** Provided data follows **
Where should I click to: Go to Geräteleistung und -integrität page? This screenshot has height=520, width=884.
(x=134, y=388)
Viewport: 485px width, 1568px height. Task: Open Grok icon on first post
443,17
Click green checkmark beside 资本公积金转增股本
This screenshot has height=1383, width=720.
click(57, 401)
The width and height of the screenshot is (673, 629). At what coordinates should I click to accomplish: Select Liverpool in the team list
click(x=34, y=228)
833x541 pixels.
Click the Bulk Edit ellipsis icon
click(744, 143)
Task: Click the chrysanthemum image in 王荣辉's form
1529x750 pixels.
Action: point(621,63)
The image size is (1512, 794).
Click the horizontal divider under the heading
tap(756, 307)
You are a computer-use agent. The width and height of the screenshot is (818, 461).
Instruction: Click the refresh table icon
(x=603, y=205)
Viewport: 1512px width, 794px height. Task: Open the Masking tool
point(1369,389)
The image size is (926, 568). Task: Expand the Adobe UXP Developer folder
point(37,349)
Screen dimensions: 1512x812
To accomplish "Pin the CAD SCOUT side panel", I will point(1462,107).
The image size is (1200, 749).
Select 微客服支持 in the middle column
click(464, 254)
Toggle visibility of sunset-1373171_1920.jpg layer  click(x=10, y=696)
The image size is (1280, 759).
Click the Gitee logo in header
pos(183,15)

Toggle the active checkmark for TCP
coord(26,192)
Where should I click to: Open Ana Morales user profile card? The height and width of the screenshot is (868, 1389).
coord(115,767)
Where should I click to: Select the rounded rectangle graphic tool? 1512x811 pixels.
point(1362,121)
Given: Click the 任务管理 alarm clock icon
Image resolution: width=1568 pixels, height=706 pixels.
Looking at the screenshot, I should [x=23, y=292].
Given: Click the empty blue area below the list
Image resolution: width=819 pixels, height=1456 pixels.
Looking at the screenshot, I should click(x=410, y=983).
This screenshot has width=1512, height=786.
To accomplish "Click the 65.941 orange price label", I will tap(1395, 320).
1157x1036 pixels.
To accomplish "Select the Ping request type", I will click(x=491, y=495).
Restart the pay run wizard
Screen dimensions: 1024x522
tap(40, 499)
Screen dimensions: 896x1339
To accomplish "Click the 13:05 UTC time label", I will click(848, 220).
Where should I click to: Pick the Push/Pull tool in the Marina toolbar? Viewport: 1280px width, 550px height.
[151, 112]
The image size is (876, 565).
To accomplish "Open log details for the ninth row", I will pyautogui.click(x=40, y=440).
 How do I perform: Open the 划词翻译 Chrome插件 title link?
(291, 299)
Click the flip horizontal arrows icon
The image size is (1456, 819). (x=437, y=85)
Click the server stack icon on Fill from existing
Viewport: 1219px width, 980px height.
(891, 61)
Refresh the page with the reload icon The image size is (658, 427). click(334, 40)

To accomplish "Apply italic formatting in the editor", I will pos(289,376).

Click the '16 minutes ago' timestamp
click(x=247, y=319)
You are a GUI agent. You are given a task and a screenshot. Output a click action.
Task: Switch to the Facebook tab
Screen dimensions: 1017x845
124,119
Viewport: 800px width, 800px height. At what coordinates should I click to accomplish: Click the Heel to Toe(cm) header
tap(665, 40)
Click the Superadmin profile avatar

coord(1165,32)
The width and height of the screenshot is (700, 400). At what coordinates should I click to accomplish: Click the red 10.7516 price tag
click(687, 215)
** End of Provided data **
**Task to carry out:** Copy out each line carrying the string "agent" from the data.

**Answer for this exercise:**
You are a computer-use agent. The width and height of the screenshot is (818, 461).
You are a GUI agent. You are given a task and a screenshot. Output a click action.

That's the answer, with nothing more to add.